D'où l'enjeu n'est pas seulement la RDC et son voisin, mais bien intercontinental.

La situation actuelle n'est qu'un temps mort pour le CNDP et Nkunda, le temps pour le Rwanda de réduire cette menace en démantelant ce mouvement hautement dangereux. De fait, le Rwanda semble être bien informé et est bien armé. Il a joué en priorité et par surprise de façon magistrale et quasi imparable mais sur un temps et espace mesurés.

Les ONG, les milieux religieux surtout catholiques et les médias ainsi que la fumeuse communauté internationale affichent une sympathie à peine dissimulée envers le FDLR et les milieux pro-Hutu Power. Ils vont jusqu'à en minimiser sa force et sa dangerosité pour ses revendications basiques et politiques.

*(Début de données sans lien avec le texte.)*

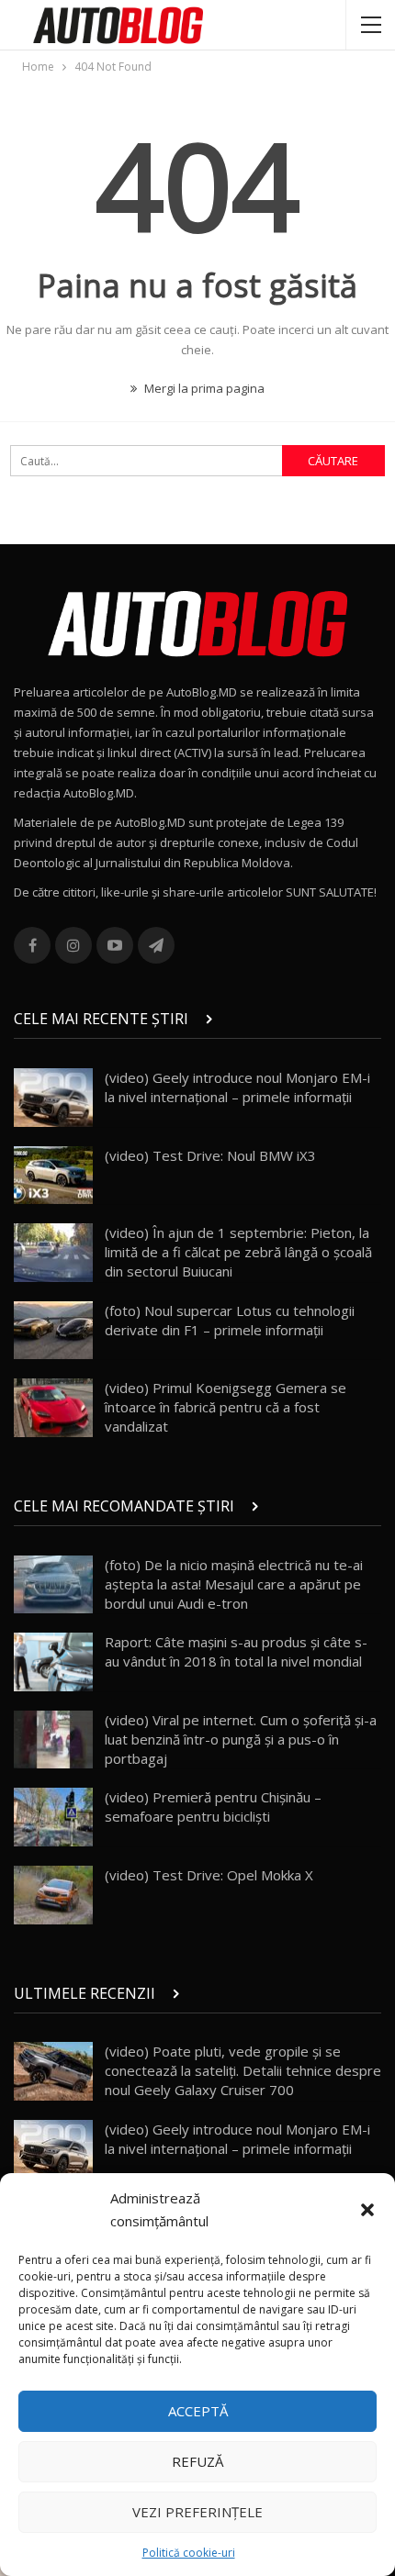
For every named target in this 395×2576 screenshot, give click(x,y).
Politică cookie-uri (188, 2552)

Sans cet accord RDC - Rwanda, il était impossible légalement pour le Rwanda d'intervenir efficacement et le CNDP risquait de connaître avec le Rwanda des moments très durs suite à cette possibilité de retournement politico-militaire de la RDC.

Prochainement, nous allons connaître l'ampleur de cette menace avec les déminages qui s'en suivront. Il faut croire que Kamerhe serait déjà un début du rébus à résoudre.
Cela devient plus qu'une hypothèse de travail mais un cas clair.

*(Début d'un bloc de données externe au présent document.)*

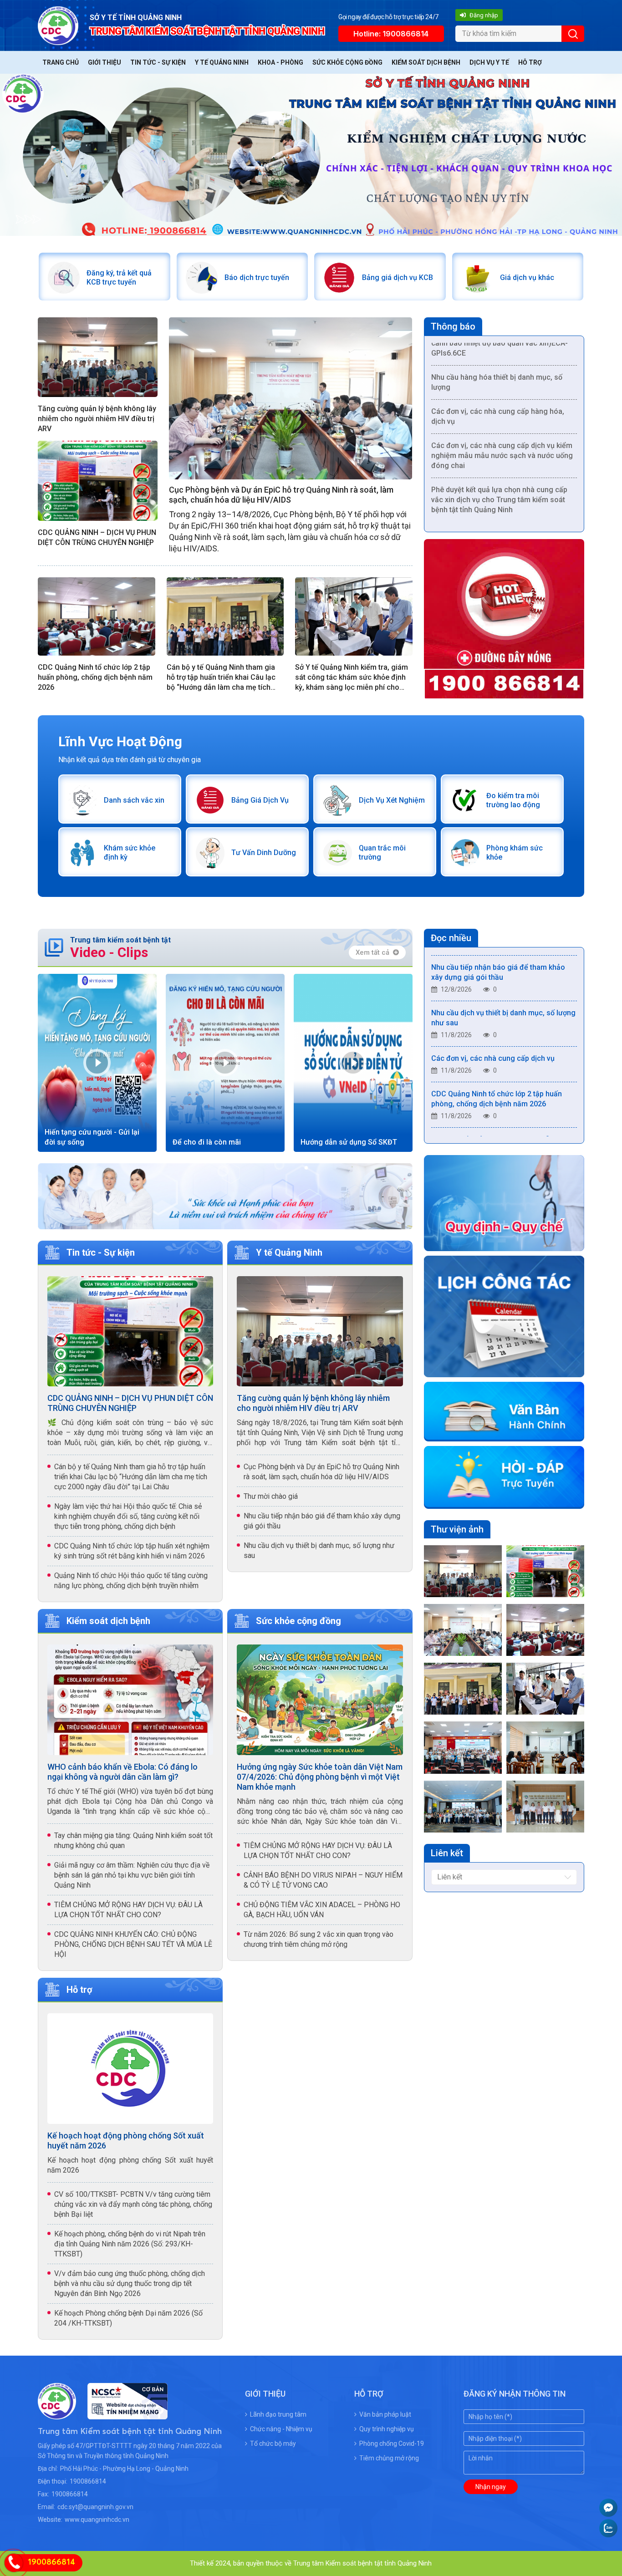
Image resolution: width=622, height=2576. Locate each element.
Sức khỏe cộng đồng (347, 62)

Le CNDP doit impérativement se réajuster et profiter de cette opportunité pour créer une alliance de la voie du milieux avec d'autres forces qui affichent le patriotisme, la fraternité inter-congolaise et inter-africaine surtout avec les pays directement limitrophes.

Pour tout dire, il n'est pas interdit de penser que le facteur Barak Obama puisse déjà avoir des incidences fortes en Afrique et ailleurs dont le Kivu. La suite risque d'être difficile pour tout le monde.

Bagambiki

Part of Goma said...

Pensez-vous que les services secrets rwandais et ougandais laisseront au CNDP le loisir de se reajuster? Pourtant je crois que face au délai imparti à leurs opérations, ils ont tout intérêt (politiquement et même économiquement... et diplomatiquement) à ne pas museler ce mouvement ni entraver sa résistance et sa vision de la RDC face à Kinshasa. Ils ont besoin d'africains capables de devenir des interlocuteurs, non des marionnettes.